Вторник был выписным днём в этом чудном заведении. Отделения пустели часа на 4, а потом, обычно после обеда, поступала новая партия. Кто-то смотрел с завистью на выписных, мечтая как можно скорее свалить из этой паутины ничего-не-делания. Кто-то изо всех сил старался задержаться в этом уютном гнёздышке блядства.

Мария Васильевна и Наталья Борисовна сдали дежурство после завтрака и уехали домой. Больше они не встретятся ни с Кузнецовым, ни со Степановым, ни с Агапкиным. Хотя вероятность снова заболеть не так уж и мала. Но у них было на этот счёт своё женское чутью, и оно не обманывало. Мария ни капельки не жалела об этом, скорее даже наоборот. А вот Королёва неоднократно возвращалась к тёплой мысли о возобновившемся бронхите       Агапкина, или вовсе не долеченном, который перерастёт в пневмонию, что означало бы минимум 21 день госпитализации. Сколько бы тогда она могла послушать его мудрых речей, и сколько бы было бессонных ночей. Она конечно бы извинилась за своё поведение, и он бы всё понял. Думая обо всём этом, Королёва чувствовала себя всё моложе и моложе.

Тем временем в медпункте одной из ближайших войсковых частей набралось шестеро солдат, нуждающихся во флюорографии, по мнению тамошнего, фельдшера. Ещё через час они выехали в поликлинику, затем, отстояв очередь и, прождав в ожидании снимков ещё два часа, двоих из этой компании госпитализировали. Им повторно сделали флюшку в стенах госпиталя и направили в приёмный покой с предварительными диагнозами: острый бронхит и острая левосторонняя пневмония. А ведь у солдатиков просто болели головки и горели щёчки, но, тем не менее, миновав приёмный покой они уже переодетыми отправились в пульмонологию, куда прибыли во время тихого часа, чем очень потревожили своих соседей по палатам. Сами же солдатики тревожились лишь о том, будет ли у них обед, или им светит только ужин. Буфетчица сразу разрушила их надежде, и они голодный отправились в свои палаты.
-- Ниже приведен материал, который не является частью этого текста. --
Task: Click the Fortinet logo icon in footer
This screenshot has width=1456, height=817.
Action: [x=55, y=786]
Один лежал в третьей, где все койки были заняты коллегами по бронхиту. Второй лежал в четвёртой, где был лишь один пневмонический постоялец. Одному было приятно отвлечься от службы, а второй рвался назад в роту. Один сразу заметил шкаф с книгами и пошёл выбирать себе новый мир, а второй, увидев телек, потешил себя мыслью, что будет не так уж скучно. Оба были рядовыми, но один был Сосов, а второй Шишкин. И, даже исходя из их фамилий, можно с уверенностью заявить – судьба у них совсем разная.
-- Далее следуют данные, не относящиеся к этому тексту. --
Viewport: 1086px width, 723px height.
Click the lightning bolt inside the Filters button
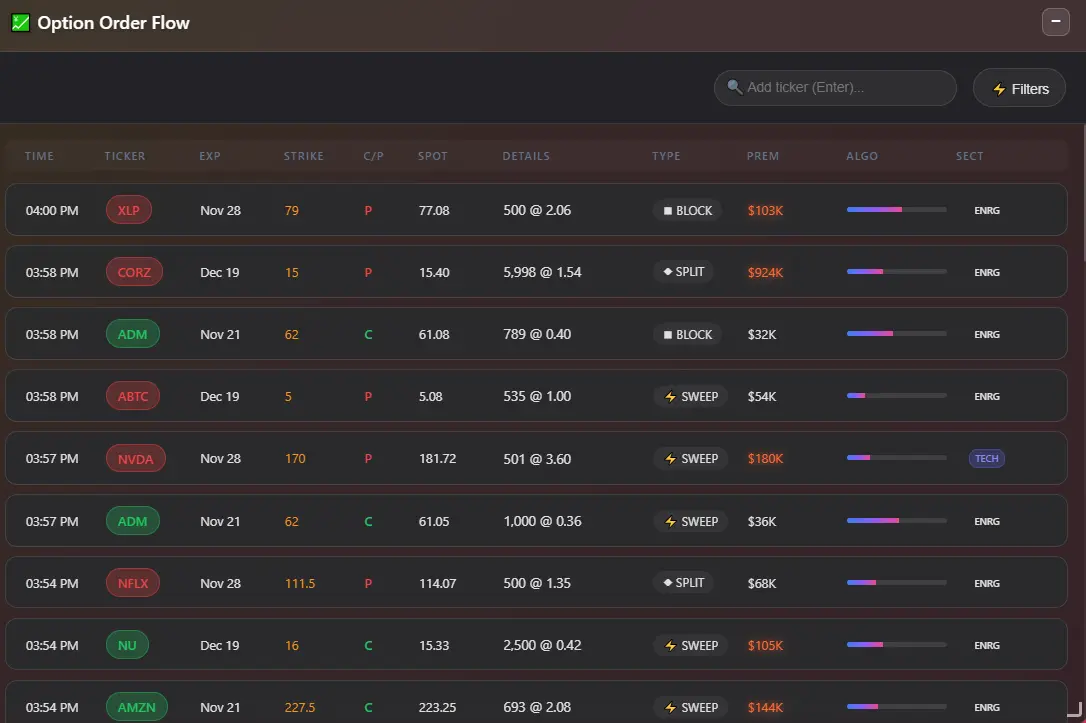(999, 88)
Сосову досталась самая плохая койка, расположенная сразу у двери в палату справа у стен. «Все будут сидеть на ней» – первая мысль, возникшая у него. С соседями ему тоже не слишком повезло, но пока он этого не знал. Но по позе спящего напротив он сразу заключил, что это редкостный мудак. И как оказалось, заключение было справедливым. Мудака звали Джамбулат Алиев, но все его звали по имени, так как в палате были ещё Джамбулатов и Ямбулатов. Они олицетворяли святую троицу – Джамбик, Джамбу и Ямбу. Помимо них в палате ещё лежали Максимов и Гусев. Каждый из обитателей третьей палаты заслуживает внимания, но даже если капать не слишком глубоко, можно многое узнать.
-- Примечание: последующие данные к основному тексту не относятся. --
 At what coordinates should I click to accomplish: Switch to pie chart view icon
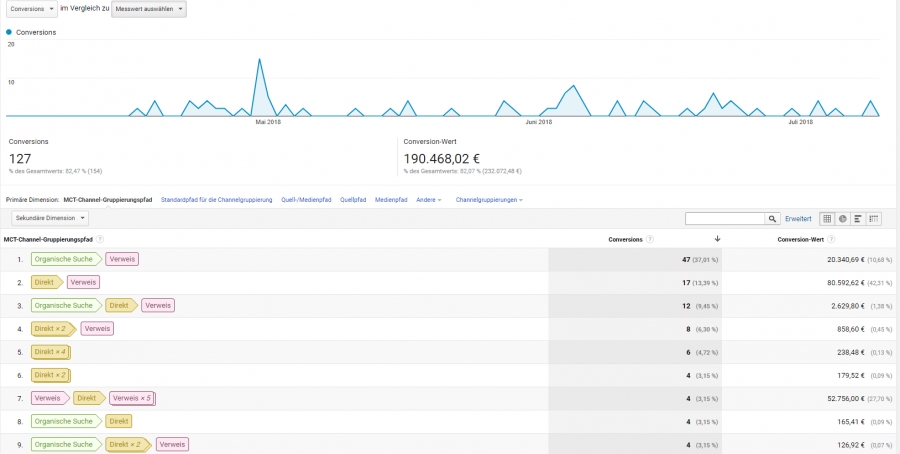point(842,218)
Максимов – 25-ти летний рядовой, проводивший почти всю свою службу в разных отделениях этого госпиталя. По одной его походке уже сразу было понятно – либо он до трёх лет головку не держал, либо он употребляет с трёх лет. Нет, вовсе не с трёх. Максимов свой путь наркомана начал в 14 лет, и в 23 года струпья на коже образумили его и направили на путь истинный. И к 24 годам он смог исключить из своего рациона даже марихуану, оставив для досуга лишь сигареты и алкоголь.

Гусев – типичный пацан из пригорода: А.С.А.В.; брат за брата; больше стаффа-меньше табака; твоя вишнёвая девятка; чёрный пистолет; заваренные дифференциалы; пиво и семечки в подъезде. В общем, он нашёл язык с Максимовым.

Джамбулатов и Ямбулатов были порядочными мусульманами в том смысле, что 3 раза в день совершали намаз. Они особо не разговаривали и ничем интересным не занимались. Только весь день без остановки говорили по телефонам на родном языке, делая это зачастую чересчур экспрессивно.

Алиев не выполнял намаз, но всякий раз при случае указывал на ошибки своих религиозных коллег. Само собой со своим уставом в чужой монастырь его не пускали, и между троицей постоянно возникали споры, но без особой агрессии. В остальном Джамбик был таким же приставучим, мягко говоря. Входя в палату, он всякий раз заявлял: «Напердели тут, суки», смотрел на Сосова и прыгал плашмя на свою кровать. Все его движения были омерзительно резкими.

У Шишкина единственным соседом был молчаливый Артамонов с заспанным, измятым лицом. Ему оставалось 10 недель до дома. Половину этого времени он намеревался провести в госпитале. Он постоянно сидел в мобиле, и её никто не пытался отобрать, так как он просто игнорировал подобные просьбы и приказы медсестёр. Единственное, что могло бы его как-то простимулировать, это крепкая зуботычина, но армия уже не та, и ради такой ерунды никто не станет марать руки. А отправить на гауптвахту медсёстры не в состоянии.

И вот первый день Сосова и Шишкина в пульмонологии. После тихого часа все расселись в рекреации смотреть телевизор, а Сосов уселся читать Ирвини Шоу, найденного ещё на тихом часу. Телевизор мешал читать, и Сосов пошёл в палату, где Гусев читал Сталкера, Максимов сидел в телефоне, остальных не было.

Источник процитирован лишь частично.